While most organizations trust and believe their facilities were built in compliance with all applicable requirements that may not be the case.  Even prior approval by State authorities, or prior surveys, is no guarantee.  The official CMS position is that anything discovered out of compliance must be corrected even if previously overlooked, which is to say “prior approvals made in error are null upon discovery.” Experience has shown, unfortunately, that many architects, engineers, and code officials do not have a truly comprehensive knowledge of CMS and NFPA requirements for ASCs.

To avoid unpleasant surprises during a qualified (expert) survey, the organization should proactively do whatever it can to verify their facility fully complies, which I refer to as “achieving baseline compliance.”  The AAAHC Medicare Deemed Status Handbook includes, as an appendix, a resource for organizations to use in assessing their baseline compliance, called the Physical Environment Checklist (PEC).  The PEC does not include specific detail of requirements, but identifies the visually obvious manifestation of code compliance.  If such issues have been overlooked, it is likely other more detailed problems exist as well.

Once baseline compliance is achieved, there remains the long-overlooked requirement for organizations to monitor continued compliance with NFPA requirements though specific periodic inspection, testing, and maintenance (ITM) activities. These “operational” requirements are often the most frequent source of LSC survey citations, usually because organizations are not adequately aware of the specific requirements for them.  There are two main groups of operational requirements that must be in place prior to any LSC survey.  The first group relates to the initial approval of “engineered systems,” and includes documentation by installers and/or third party certifiers of:

•    The fire alarm system (NFPA 72)
•    The sprinkler system, if provided (NFPA 13 & 25)
•    The piped medical gas system, if provided (NFPA 99)
•    The alternate source of hard-wired emergency power, if provided, be it a generator set or battery system (NFPA 110 or 111)

These engineered systems also tend to have the greatest requirement for ongoing ITM activities, usually involving agreements with specialized companies to come on-site to perform the work. Often however, those services rely on quarterly or annual site visits which ignore higher frequency requirements – especially for fire alarm and sprinkler systems.  The best approach to staying up with all the ITM requirements is probably to work with the specialized companies to assure full compliance with the code-based requirements – they after all are far more likely to have the actual codes and understand what each test or inspection involves.  Many if not most of the higher frequency inspections are not too complicated, and may be performed by ASC staff . . . with the side benefit they become much better aware of the overall system, and able to monitor the progress of specialized companies in covering the more complicated tasks.

In addition to the engineered systems, there are dozens and dozens of otherNFPA-required features and/or clinical equipment subject to ITM activities.
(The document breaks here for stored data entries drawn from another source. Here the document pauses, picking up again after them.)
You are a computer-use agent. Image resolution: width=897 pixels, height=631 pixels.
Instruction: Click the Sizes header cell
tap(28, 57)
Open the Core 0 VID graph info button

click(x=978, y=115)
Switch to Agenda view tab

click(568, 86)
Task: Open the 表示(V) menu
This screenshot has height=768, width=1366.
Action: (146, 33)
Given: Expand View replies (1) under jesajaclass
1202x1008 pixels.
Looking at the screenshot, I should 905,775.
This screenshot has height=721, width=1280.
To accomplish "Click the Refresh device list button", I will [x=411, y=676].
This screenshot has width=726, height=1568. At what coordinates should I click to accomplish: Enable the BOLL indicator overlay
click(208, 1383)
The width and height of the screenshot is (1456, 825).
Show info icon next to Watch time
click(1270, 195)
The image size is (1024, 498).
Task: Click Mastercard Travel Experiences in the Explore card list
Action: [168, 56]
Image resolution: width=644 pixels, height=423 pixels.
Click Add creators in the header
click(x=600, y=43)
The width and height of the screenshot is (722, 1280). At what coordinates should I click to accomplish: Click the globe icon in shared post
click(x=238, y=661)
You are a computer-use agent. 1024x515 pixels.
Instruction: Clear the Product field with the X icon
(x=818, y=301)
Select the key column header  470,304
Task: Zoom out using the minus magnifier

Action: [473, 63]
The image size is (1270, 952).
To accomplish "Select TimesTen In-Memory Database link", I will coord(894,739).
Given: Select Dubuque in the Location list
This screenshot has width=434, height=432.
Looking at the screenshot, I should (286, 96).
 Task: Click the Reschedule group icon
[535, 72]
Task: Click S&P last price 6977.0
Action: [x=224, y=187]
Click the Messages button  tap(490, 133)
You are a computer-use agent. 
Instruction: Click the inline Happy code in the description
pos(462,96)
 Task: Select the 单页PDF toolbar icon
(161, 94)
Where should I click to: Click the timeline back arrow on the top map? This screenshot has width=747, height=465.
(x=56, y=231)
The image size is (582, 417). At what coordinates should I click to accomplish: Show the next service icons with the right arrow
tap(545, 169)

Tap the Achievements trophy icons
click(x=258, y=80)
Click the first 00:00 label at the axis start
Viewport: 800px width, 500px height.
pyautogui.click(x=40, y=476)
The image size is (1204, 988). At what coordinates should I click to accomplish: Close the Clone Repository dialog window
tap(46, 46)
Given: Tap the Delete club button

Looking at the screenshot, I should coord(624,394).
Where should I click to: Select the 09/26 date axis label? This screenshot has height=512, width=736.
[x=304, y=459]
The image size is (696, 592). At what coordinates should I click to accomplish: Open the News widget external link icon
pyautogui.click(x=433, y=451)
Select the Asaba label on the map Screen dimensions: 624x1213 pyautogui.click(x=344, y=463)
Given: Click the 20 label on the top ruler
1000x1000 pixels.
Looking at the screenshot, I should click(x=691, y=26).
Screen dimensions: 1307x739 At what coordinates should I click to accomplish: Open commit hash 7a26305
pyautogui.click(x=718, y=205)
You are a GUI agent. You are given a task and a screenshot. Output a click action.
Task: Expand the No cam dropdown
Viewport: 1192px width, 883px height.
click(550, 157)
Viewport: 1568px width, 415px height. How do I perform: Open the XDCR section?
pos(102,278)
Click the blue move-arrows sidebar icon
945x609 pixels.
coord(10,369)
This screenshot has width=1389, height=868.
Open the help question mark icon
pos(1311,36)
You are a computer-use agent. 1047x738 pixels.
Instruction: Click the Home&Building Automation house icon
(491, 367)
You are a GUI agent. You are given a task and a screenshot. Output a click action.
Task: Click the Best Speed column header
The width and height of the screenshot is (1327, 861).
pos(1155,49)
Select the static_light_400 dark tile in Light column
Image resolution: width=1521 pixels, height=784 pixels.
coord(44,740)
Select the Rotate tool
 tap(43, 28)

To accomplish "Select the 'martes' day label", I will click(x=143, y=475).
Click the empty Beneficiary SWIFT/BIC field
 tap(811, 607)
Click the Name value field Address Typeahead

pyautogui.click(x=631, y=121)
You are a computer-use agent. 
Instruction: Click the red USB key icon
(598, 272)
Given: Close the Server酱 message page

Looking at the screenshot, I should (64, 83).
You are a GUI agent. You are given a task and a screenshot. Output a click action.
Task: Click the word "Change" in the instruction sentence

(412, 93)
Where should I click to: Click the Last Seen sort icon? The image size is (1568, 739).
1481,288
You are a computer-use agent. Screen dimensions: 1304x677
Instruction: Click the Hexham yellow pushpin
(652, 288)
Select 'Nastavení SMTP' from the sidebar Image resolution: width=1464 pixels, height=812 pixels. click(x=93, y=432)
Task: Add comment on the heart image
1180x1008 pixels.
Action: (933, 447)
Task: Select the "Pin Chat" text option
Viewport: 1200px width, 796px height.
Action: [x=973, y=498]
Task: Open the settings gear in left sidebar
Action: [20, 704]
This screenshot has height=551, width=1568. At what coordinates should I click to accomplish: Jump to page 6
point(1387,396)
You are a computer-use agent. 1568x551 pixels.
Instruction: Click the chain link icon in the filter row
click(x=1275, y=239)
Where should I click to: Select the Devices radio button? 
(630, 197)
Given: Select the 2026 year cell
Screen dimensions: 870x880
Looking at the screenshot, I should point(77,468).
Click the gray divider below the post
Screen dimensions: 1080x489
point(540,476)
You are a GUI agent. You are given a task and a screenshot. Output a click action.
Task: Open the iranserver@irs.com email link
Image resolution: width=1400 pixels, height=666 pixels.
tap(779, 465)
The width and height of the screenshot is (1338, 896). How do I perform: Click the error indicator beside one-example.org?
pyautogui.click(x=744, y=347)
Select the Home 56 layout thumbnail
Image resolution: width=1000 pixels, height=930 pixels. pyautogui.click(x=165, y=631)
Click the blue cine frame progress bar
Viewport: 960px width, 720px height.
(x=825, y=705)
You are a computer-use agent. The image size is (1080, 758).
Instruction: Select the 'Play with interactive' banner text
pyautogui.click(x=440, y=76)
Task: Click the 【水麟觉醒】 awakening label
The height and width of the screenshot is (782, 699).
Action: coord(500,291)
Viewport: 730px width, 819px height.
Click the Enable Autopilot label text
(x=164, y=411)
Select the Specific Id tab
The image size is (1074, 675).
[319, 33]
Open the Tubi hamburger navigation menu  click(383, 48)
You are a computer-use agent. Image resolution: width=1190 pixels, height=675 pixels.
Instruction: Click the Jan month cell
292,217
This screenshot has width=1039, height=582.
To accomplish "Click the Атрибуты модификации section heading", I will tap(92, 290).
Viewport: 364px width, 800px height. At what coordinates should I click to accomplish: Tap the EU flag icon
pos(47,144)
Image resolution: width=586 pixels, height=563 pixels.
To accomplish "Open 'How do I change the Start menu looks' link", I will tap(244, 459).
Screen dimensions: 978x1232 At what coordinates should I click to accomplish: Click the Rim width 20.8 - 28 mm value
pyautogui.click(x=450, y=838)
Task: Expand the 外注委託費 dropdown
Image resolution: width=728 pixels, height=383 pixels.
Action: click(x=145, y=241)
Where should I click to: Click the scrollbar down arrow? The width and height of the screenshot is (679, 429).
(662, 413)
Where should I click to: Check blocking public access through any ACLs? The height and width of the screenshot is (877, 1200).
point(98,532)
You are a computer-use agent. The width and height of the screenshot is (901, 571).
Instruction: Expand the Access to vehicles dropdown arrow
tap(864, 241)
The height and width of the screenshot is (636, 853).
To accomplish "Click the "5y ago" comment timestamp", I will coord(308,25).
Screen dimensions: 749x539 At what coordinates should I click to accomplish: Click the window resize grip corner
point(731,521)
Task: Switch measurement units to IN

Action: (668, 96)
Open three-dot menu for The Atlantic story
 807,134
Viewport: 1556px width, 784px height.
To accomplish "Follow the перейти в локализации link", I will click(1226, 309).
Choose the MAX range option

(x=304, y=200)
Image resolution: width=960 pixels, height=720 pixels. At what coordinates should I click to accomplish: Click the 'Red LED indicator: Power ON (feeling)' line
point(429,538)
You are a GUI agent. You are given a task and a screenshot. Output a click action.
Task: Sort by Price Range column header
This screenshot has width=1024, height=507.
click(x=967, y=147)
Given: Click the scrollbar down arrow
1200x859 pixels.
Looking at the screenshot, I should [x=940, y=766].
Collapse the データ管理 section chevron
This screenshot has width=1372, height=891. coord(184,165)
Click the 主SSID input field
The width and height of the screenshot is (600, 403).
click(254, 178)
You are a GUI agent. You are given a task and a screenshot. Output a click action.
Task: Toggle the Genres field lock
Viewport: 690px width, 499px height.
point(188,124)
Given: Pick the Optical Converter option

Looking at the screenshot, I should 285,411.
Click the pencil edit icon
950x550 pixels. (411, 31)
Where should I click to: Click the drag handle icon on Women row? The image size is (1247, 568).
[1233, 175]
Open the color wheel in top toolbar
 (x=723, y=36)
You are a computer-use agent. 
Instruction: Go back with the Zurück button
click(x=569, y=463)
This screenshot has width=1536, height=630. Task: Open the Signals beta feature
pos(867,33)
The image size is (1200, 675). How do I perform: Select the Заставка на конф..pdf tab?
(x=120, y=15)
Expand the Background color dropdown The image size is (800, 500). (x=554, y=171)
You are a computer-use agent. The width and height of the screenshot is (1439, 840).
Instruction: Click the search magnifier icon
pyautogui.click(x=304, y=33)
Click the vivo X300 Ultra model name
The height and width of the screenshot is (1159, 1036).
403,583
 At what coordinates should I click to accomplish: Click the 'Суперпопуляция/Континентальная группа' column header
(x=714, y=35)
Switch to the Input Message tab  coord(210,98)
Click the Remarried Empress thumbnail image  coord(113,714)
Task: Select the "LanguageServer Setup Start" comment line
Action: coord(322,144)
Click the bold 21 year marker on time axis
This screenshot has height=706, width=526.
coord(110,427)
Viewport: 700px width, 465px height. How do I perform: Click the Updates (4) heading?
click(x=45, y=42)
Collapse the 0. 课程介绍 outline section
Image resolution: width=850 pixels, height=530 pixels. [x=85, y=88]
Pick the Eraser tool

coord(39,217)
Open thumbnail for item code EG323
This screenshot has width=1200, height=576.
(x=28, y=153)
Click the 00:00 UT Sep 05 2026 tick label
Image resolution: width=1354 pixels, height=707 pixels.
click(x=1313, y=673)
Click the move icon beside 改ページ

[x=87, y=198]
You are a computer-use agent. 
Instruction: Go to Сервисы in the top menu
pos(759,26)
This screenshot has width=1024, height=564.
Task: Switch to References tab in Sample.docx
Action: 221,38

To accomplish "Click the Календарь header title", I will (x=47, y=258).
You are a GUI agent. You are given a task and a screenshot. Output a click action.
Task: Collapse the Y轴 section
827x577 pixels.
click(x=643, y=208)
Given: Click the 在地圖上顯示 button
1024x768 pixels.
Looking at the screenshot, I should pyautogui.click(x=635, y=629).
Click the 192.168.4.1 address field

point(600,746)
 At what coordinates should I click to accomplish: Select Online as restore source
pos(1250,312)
Portable fire extinguishers require monthly inspection, and annual testing or maintenance. Electrical receptacles in patient care areas also require periodic testing, especially if they are not hospital grade.  The list is long, but the AAAHC’s PEC provides a lot of direction in terms of specific requirements for ITM.  Beyond that it is best to understand that anything important to code compliance or patient safety that can wear out, or otherwise degrade with time, must be inspected, tested, and/or maintained to assure they remain reliable -- from fire-rated door closers and latches, to light bulbs in exit signs, to electrical patient care appliances, and on.